En momentos de aprensión e incertidumbre, el primer y sagrado pensamiento de los católicos siempre ha sido volverse a María.
Cuando la Encarnación del Verbo en el seno purísimo de María fue revelada a los Ángeles, Lucifer pronto se sublevó, provocando la mayor batalla de la Historia: la que se libra entre quienes siguieron su grito de desobediencia y el fiel ejército comandado por San Miguel. Expulsadas al abismo, las fuerzas de las tinieblas no cejaron, sin embargo, en arrojar su humo sobre la luz del Altísimo.
Desde el pecado original, pasando por los ardides preparados contra el pueblo elegido y contra el mismo Cristo y sus seguidores, la artillería diabólica no conoce tregua. El diablo ronda las almas como el león acecha a su presa (cf. 1 P 5, 8). Por eso exhorta al Apóstol a orar sin cesar (cf. 1 Tes 5, 17) y a usar armas espirituales capaces de destruir las fortalezas del mal (cf. 2 Cor 10, 4).
No hay duda de que, después de la Santa Misa y el Oficio Divino, el Rosario es el arma más potente contra la milicia infernal.
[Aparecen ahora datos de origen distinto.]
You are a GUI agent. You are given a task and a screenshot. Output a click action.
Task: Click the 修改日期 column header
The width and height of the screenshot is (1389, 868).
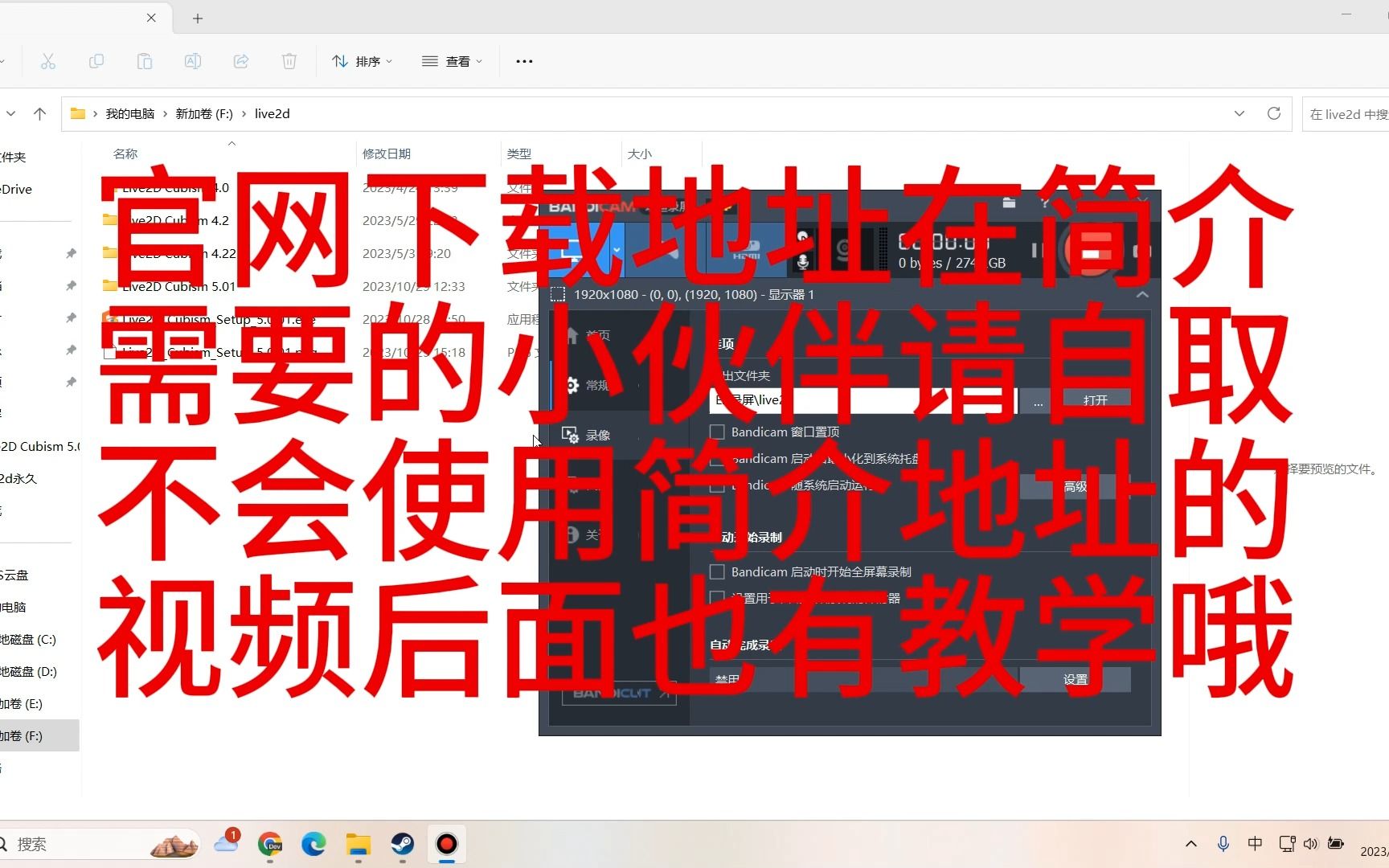point(387,154)
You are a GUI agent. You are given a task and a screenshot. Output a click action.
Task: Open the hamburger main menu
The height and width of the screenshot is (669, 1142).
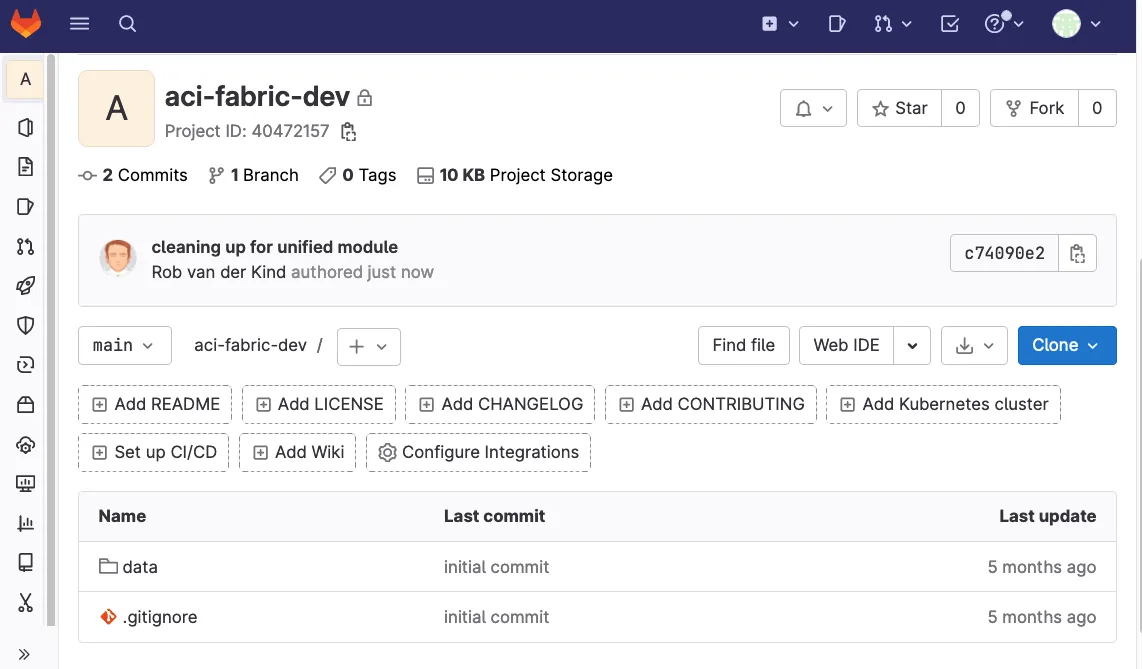tap(80, 24)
Además de haber sido instituido por la propia Reina de los Ángeles, contiene las dos oraciones más perfectas -el Padre Nuestro y el Ave María- en una batería continua de súplicas que busca atacar a la serpiente antigua.
Dado que comienza con el Credo y la cruz, el Rosario también revela que el fundamento de nuestra batalla es la fe, cuyo fin es la gloria de la Santísima Trinidad, proclamada en oraciones repetidas al final de cada misterio.
Finalmente, como himno final, la Salve Regina expresa nuestra gozosa y humilde alabanza a la Madre de Misericordia, vida, dulzura y esperanza nuestra.
Hoy, como ayer, en la profunda crisis que afecta a las más variadas esferas de la sociedad, el Santo Rosario sigue siendo el arma más eficaz de la descendencia de la Virgen (cf. Gn 3, 15).
Si, a lo largo de la historia, su rezo ha logrado tantas victorias contra la herejía, la persecución y el fraude diabólico, es fácil concluir que no hay poder humano o sobrenatural capaz de detener la marcha victoriosa de los hijos de la Reina del Rosario.
Si nosotros católicos, que con la ayuda de la gracia divina aspiramos a mantener la plena fidelidad a la Santa Iglesia, su inmutable doctrina y su indefectible moralidad, mantenemos en nuestras manos la corona mariana, nada, absolutamente nada, tendremos que temer. Frustrados serán los embates de los “hombres malvados” que “se han colado entre nosotros” (Jd 1, 4), como “las olas embravecidas del mar, que arrojan la espuma de su desvergüenza”. (Jd 1, 13).
Aunque las apariencias puedan decir lo contrario, será también a través de esta implacable arma contra el poder de las tinieblas como se obtendrá el mayor triunfo de la verdadera Iglesia, es decir, el advenimiento del Reino de María. Y, como consecuencia natural, contemplaremos el derrumbamiento total del imperio construido por Satanás sobre una base de humo, exactamente en la era histórica en la que creyó ver, incluso dentro del templo sagrado, su victoria definitiva.
(Texto extraído de la Revista Arautos do Evangelho n. 238, octubre de 2021).